### [Task data]
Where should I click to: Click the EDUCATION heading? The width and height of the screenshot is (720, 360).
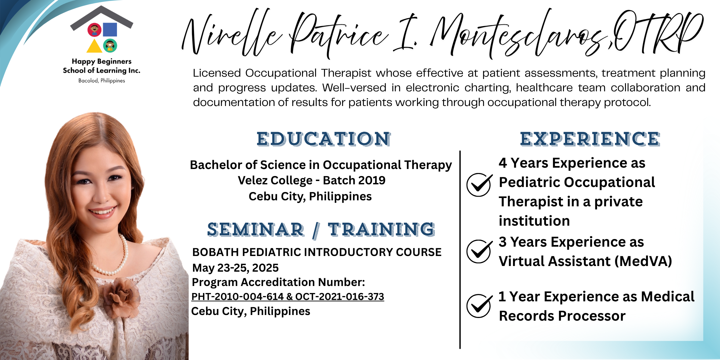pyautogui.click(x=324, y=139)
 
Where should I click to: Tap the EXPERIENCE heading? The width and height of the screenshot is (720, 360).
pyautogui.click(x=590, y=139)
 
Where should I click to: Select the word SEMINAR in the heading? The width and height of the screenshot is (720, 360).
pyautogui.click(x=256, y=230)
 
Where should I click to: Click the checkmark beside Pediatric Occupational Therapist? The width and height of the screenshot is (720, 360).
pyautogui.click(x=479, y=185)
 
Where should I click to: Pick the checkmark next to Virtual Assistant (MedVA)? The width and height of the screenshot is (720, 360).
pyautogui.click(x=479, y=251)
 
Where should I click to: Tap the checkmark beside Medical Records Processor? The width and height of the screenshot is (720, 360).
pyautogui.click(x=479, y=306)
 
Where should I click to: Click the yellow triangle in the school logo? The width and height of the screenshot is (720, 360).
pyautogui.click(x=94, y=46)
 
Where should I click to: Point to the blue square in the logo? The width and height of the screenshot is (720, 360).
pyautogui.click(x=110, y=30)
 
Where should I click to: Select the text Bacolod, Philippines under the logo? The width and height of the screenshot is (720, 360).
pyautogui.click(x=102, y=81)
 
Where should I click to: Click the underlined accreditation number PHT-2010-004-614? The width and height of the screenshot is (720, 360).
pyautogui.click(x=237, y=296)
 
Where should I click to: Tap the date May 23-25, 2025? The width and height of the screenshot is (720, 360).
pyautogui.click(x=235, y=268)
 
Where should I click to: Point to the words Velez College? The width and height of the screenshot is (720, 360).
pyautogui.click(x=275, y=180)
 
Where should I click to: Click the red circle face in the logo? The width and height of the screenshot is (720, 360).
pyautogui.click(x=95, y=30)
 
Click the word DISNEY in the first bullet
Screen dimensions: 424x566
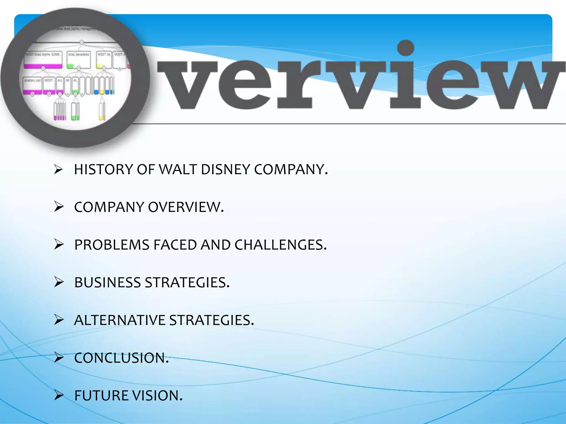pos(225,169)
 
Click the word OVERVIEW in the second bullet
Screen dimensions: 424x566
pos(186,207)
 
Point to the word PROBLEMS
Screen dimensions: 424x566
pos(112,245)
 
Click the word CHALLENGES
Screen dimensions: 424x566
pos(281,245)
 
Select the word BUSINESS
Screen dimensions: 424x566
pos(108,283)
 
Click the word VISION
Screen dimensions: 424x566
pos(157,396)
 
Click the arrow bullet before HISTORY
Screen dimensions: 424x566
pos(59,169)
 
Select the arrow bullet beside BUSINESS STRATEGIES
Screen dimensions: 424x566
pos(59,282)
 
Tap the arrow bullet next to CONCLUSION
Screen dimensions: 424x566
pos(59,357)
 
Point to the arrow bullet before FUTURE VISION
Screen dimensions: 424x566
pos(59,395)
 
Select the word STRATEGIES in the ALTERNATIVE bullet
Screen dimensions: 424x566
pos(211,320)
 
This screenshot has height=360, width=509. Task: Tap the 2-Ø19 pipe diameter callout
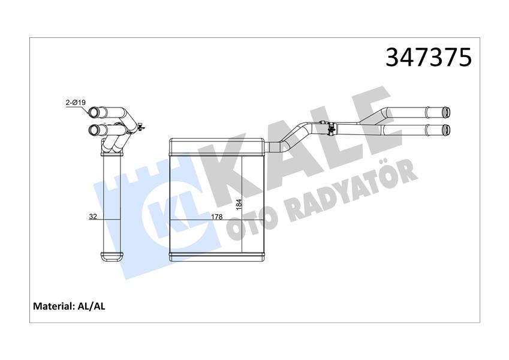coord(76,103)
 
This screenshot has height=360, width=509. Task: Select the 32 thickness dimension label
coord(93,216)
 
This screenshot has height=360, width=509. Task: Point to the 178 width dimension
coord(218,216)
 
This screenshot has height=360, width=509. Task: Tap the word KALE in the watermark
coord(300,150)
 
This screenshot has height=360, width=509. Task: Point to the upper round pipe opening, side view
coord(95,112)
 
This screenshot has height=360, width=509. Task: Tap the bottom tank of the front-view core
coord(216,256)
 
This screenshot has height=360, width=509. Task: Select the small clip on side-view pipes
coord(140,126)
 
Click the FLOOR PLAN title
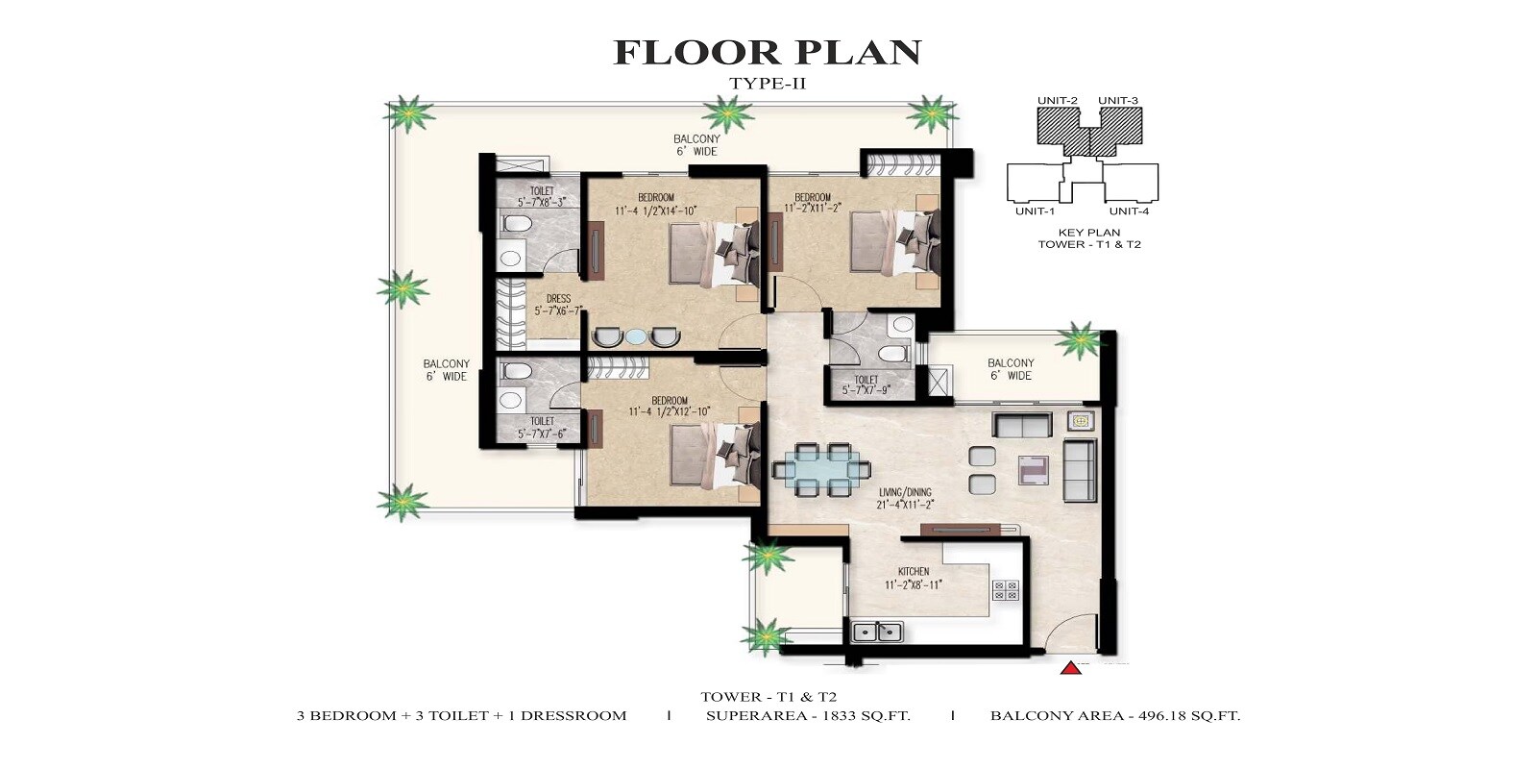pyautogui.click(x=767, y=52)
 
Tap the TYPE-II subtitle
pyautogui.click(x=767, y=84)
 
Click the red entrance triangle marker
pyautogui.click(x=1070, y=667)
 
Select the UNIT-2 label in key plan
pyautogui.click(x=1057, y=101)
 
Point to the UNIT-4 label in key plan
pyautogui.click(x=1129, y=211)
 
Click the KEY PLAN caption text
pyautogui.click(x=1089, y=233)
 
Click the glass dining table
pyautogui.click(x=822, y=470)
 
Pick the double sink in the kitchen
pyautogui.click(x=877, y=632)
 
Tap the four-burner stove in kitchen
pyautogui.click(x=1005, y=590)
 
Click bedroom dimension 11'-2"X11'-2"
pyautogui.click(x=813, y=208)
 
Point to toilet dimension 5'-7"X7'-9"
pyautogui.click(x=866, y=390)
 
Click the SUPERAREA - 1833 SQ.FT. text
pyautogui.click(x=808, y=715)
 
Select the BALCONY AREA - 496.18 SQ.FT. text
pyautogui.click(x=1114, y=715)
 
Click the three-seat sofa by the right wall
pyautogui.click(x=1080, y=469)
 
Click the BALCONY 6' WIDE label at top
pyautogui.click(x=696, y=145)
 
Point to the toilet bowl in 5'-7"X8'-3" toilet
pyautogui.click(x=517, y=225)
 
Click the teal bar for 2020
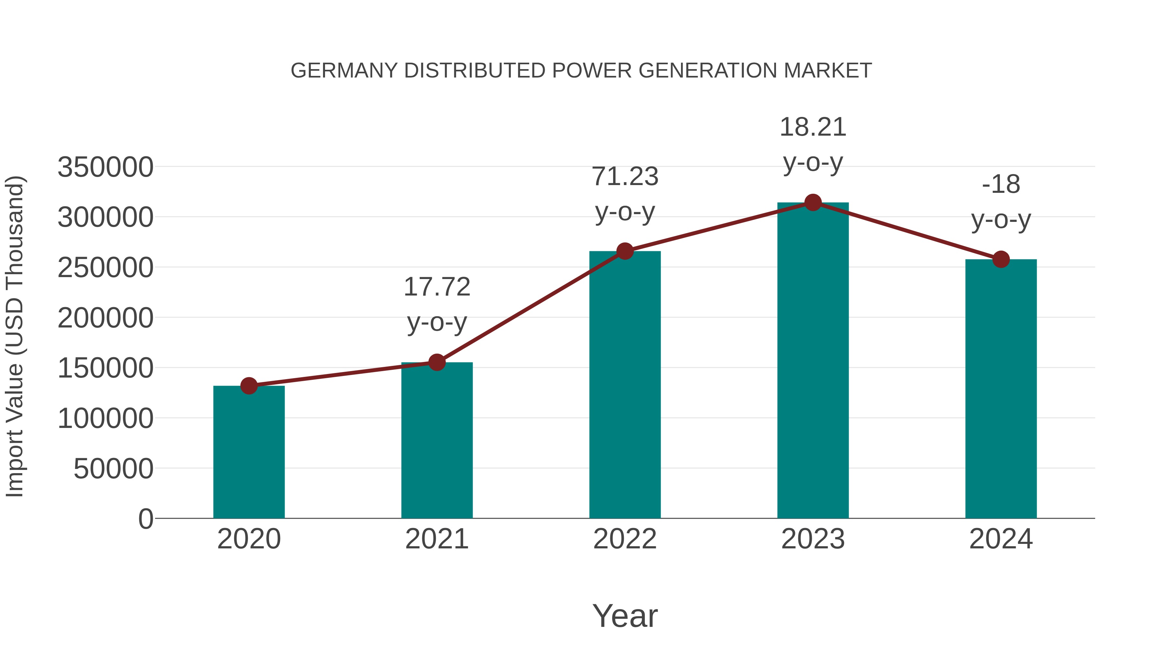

### [Work instructions]
Copy out all of the items above word for word, but leave the pictures out.

### [Complete answer]
Where should I click to: Click the EDUCATION heading? The width and height of the screenshot is (720, 360).
pyautogui.click(x=324, y=139)
 
Where should I click to: Tap the EXPERIENCE heading? The width and height of the screenshot is (720, 360).
pyautogui.click(x=590, y=139)
 
Where should I click to: Select the word SEMINAR in the heading? The width and height of the screenshot is (720, 360).
pyautogui.click(x=256, y=230)
 
Where should I click to: Click the checkmark beside Pediatric Occupational Therapist? The width and height of the screenshot is (720, 360).
pyautogui.click(x=479, y=185)
 
Where should I click to: Pick the checkmark next to Virtual Assistant (MedVA)? The width and height of the screenshot is (720, 360).
pyautogui.click(x=479, y=251)
 
Where should I click to: Tap the checkmark beside Medical Records Processor? The width and height of the screenshot is (720, 360).
pyautogui.click(x=479, y=306)
 
Where should I click to: Click the yellow triangle in the school logo? The width and height of the screenshot is (720, 360).
pyautogui.click(x=94, y=46)
 
Where should I click to: Point to the blue square in the logo? The width and height of the screenshot is (720, 360).
pyautogui.click(x=110, y=30)
 
Where should I click to: Select the text Bacolod, Philippines under the logo? The width and height of the screenshot is (720, 360).
pyautogui.click(x=102, y=81)
 
Where should I click to: Click the underlined accreditation number PHT-2010-004-614? The width and height of the screenshot is (720, 360).
pyautogui.click(x=237, y=296)
 
Where should I click to: Tap the date May 23-25, 2025? The width and height of the screenshot is (720, 360).
pyautogui.click(x=235, y=268)
 
Where should I click to: Point to the words Velez College? The width and height of the screenshot is (720, 360).
pyautogui.click(x=275, y=180)
 
Where should I click to: Click the red circle face in the logo? The width and height of the screenshot is (720, 360).
pyautogui.click(x=95, y=30)
 
Click the word DISNEY in the first bullet
Screen dimensions: 424x566
pos(225,169)
 
Click the word OVERVIEW in the second bullet
Screen dimensions: 424x566
pos(186,207)
 
Point to the word PROBLEMS
Screen dimensions: 424x566
pos(112,245)
 
Click the word CHALLENGES
Screen dimensions: 424x566
pos(281,245)
 
Select the word BUSINESS
Screen dimensions: 424x566
pos(108,283)
 
Click the word VISION
Screen dimensions: 424x566
pos(157,396)
 
Click the arrow bullet before HISTORY
Screen dimensions: 424x566
pos(59,169)
 
Select the arrow bullet beside BUSINESS STRATEGIES
Screen dimensions: 424x566
pos(59,282)
 
Tap the arrow bullet next to CONCLUSION
Screen dimensions: 424x566
pos(59,357)
 
Point to the arrow bullet before FUTURE VISION
Screen dimensions: 424x566
pos(59,395)
 
Select the word STRATEGIES in the ALTERNATIVE bullet
Screen dimensions: 424x566
pos(211,320)
 
This screenshot has height=360, width=509. Task: Tap the 2-Ø19 pipe diameter callout
coord(76,103)
 
This screenshot has height=360, width=509. Task: Select the 32 thickness dimension label
coord(93,216)
 
This screenshot has height=360, width=509. Task: Point to the 178 width dimension
coord(218,216)
 
This screenshot has height=360, width=509. Task: Tap the word KALE in the watermark
coord(300,150)
 
This screenshot has height=360, width=509. Task: Point to the upper round pipe opening, side view
coord(95,112)
 
This screenshot has height=360, width=509. Task: Tap the bottom tank of the front-view core
coord(216,256)
 
This screenshot has height=360, width=509. Task: Select the small clip on side-view pipes
coord(140,126)
 
Click the FLOOR PLAN title
pyautogui.click(x=767, y=52)
 
Tap the TYPE-II subtitle
pyautogui.click(x=767, y=84)
 
Click the red entrance triangle marker
pyautogui.click(x=1070, y=667)
 
Select the UNIT-2 label in key plan
pyautogui.click(x=1057, y=101)
 
Point to the UNIT-4 label in key plan
pyautogui.click(x=1129, y=211)
 
Click the KEY PLAN caption text
pyautogui.click(x=1089, y=233)
 
Click the glass dining table
pyautogui.click(x=822, y=470)
 
Pick the double sink in the kitchen
pyautogui.click(x=877, y=632)
 
Tap the four-burner stove in kitchen
pyautogui.click(x=1005, y=590)
 
Click bedroom dimension 11'-2"X11'-2"
pyautogui.click(x=813, y=208)
 
Point to toilet dimension 5'-7"X7'-9"
pyautogui.click(x=866, y=390)
 
Click the SUPERAREA - 1833 SQ.FT. text
pyautogui.click(x=808, y=715)
 
Select the BALCONY AREA - 496.18 SQ.FT. text
pyautogui.click(x=1114, y=715)
 
Click the three-seat sofa by the right wall
pyautogui.click(x=1080, y=469)
 
Click the BALCONY 6' WIDE label at top
pyautogui.click(x=696, y=145)
 
Point to the toilet bowl in 5'-7"X8'-3" toilet
pyautogui.click(x=517, y=225)
 
Click the teal bar for 2020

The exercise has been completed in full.